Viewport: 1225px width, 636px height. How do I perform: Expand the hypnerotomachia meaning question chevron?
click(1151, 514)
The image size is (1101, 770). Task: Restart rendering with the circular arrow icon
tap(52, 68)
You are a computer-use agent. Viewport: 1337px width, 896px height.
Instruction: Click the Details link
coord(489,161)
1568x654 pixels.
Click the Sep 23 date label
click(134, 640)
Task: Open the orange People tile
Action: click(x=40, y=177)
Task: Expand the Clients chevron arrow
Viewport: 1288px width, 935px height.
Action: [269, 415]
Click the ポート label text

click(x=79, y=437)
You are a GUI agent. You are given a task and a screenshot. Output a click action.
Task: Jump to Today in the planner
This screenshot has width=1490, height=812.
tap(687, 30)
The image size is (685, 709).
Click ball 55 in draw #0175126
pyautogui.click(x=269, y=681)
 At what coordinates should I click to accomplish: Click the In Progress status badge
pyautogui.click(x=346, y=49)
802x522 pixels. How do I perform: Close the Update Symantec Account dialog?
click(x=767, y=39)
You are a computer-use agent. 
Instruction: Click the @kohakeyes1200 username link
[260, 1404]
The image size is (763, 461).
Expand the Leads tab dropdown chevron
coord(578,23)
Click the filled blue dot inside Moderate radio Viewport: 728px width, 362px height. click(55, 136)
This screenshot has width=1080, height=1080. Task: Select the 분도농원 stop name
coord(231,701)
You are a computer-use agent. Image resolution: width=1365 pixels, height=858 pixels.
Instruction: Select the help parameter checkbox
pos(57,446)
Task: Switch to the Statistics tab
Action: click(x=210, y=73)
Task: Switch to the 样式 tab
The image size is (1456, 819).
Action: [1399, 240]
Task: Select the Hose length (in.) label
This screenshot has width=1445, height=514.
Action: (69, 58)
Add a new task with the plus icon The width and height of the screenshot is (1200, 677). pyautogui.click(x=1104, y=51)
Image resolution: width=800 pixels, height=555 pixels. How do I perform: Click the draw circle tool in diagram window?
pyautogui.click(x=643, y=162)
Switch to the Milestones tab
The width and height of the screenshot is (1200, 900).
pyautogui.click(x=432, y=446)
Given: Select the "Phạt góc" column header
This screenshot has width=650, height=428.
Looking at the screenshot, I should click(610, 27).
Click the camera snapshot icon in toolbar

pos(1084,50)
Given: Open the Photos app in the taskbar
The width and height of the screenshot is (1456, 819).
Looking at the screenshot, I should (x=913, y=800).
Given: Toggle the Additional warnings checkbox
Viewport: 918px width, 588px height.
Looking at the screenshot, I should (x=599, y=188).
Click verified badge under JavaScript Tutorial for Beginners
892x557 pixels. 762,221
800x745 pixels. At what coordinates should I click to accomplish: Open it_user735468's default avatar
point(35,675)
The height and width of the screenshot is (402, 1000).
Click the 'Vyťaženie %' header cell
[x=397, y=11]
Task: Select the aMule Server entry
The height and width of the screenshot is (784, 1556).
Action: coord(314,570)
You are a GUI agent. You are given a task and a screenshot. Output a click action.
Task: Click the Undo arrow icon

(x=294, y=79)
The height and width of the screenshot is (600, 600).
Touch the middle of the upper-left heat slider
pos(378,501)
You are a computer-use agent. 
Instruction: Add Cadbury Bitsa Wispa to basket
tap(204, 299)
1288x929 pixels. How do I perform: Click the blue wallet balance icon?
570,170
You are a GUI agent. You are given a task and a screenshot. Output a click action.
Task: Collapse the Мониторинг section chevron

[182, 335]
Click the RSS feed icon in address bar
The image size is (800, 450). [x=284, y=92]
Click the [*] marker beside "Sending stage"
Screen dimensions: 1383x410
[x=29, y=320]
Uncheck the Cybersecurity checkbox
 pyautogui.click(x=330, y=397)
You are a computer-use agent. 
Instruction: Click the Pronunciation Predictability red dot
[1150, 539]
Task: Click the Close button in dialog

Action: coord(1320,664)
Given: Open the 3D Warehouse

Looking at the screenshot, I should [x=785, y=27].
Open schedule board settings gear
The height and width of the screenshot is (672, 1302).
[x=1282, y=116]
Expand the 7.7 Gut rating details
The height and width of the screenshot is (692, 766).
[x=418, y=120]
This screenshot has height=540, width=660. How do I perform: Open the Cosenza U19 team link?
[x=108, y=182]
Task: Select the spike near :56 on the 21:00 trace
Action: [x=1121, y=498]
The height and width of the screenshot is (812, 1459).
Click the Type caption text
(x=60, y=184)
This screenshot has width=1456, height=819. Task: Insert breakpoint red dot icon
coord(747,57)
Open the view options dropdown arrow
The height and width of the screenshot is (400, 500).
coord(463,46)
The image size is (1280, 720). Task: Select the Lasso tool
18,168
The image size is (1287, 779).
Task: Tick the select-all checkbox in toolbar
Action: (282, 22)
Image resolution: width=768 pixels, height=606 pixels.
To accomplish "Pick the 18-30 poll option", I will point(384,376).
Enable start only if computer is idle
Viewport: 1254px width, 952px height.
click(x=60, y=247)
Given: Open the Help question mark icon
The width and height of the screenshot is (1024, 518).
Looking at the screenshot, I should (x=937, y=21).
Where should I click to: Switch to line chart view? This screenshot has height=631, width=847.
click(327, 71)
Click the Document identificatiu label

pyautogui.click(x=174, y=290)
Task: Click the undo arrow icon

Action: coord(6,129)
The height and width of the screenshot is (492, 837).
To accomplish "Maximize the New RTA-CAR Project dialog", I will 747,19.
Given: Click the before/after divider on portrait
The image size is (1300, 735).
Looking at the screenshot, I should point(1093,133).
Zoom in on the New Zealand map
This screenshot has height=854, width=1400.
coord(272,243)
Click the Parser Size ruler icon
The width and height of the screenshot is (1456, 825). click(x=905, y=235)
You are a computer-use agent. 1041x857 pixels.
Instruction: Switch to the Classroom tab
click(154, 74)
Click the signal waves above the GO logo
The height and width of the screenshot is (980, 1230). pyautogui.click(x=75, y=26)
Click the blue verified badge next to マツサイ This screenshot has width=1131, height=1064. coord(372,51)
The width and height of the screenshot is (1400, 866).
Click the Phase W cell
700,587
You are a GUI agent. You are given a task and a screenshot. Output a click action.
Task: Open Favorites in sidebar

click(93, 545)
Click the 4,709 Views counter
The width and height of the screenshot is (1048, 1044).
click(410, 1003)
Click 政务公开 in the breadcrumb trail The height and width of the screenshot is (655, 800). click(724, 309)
- - - - - - -
■ GIVEN REQUEST: List every line of the rows above that contains the word "will".

■ FINAL RESULT:
To accomplish "Pick the 18-30 poll option", I will point(384,376).
To accomplish "Maximize the New RTA-CAR Project dialog", I will 747,19.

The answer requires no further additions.